Excerpted passage:
━━━━

The Fat Dinner

Sardinian Olives
Roasted Almonds
***
Selection of Sardinian Charcuterie
Salsiccia sarda, lardo, guanciale, coppa detesta, coppa, roast port loan with myrtle
Stuffed Sundried Tomatoes
***
Confit of Duck
Potato wedges
Fried in duck fat
Salad of Small Mixed leaves dressed with Walnut Oil
***
Robin Weir’s Tokai Aszu Sorbet
Hill Station Strong Vanilla Bean Ice Cream
Raspberries
Double Cream
***
Coffee
Cardamom and Saffron flavoured Rococo Truffles


WINES
Fino, Tip Pepe
Mourvedre, Domaine La Condamine l’Eveque 1999,
Chateau La Bronne, Corbieres 2000,
“LVR” Les Vignes Retroubees, Cotes de St. Mont 2001


Oxford Symposium 2002

FIXED ON FAT
The 2002 Oxford Symposium on Food and Cookery
By Elizabeth D. Richter

Few of us can spread a pat of butter or add cream to our coffee without a pang of guilt. Fat is bad. The evil “F” word is ingrained in our psyche. Imagine the pleasure, then, for 170 food writers and culinary historians from Chicago and around the globe who gathered last month at St.Antony’s College in the 12th century college town of Oxford, England, to spend three days talking about, lecturing about, learning about, and yes, eating fat, all kinds of fat.

━━━━

Required tasks:
• 1. Please rewrite the Fat Dinner page starting with "FIXED ON FAT" and going on through "kinds of fat.", changing "butter" to "olive oil".
• 2. List every wine named on the Fat Dinner page.
The rows that follow have nothing to do with the Fat Dinner page.

Records supplied:

━━━━

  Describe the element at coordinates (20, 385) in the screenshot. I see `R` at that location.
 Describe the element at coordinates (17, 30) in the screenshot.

━━━━

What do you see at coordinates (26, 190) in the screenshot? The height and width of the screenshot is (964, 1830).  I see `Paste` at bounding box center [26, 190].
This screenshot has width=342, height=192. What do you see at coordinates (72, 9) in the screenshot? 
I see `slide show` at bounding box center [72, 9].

━━━━

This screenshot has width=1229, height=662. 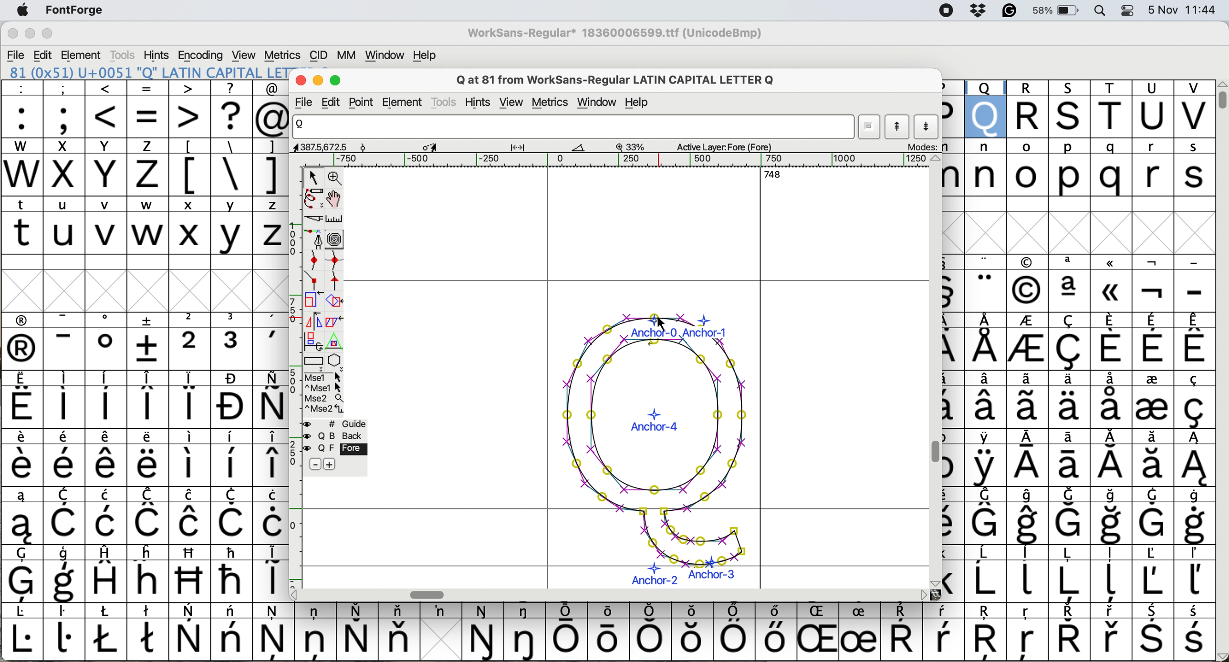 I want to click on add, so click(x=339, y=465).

━━━━

Full solutions:
• 1.
FIXED ON FAT
The 2002 Oxford Symposium on Food and Cookery
By Elizabeth D. Richter

Few of us can spread a pat of olive oil or add cream to our coffee without a pang of guilt. Fat is bad. The evil “F” word is ingrained in our psyche. Imagine the pleasure, then, for 170 food writers and culinary historians from Chicago and around the globe who gathered last month at St.Antony’s College in the 12th century college town of Oxford, England, to spend three days talking about, lecturing about, learning about, and yes, eating fat, all kinds of fat.

• 2.
- Fino, Tip Pepe
- Mourvedre, Domaine La Condamine l'Eveque 1999
- Chateau La Bronne, Corbieres 2000
- "LVR" Les Vignes Retroubees, Cotes de St. Mont 2001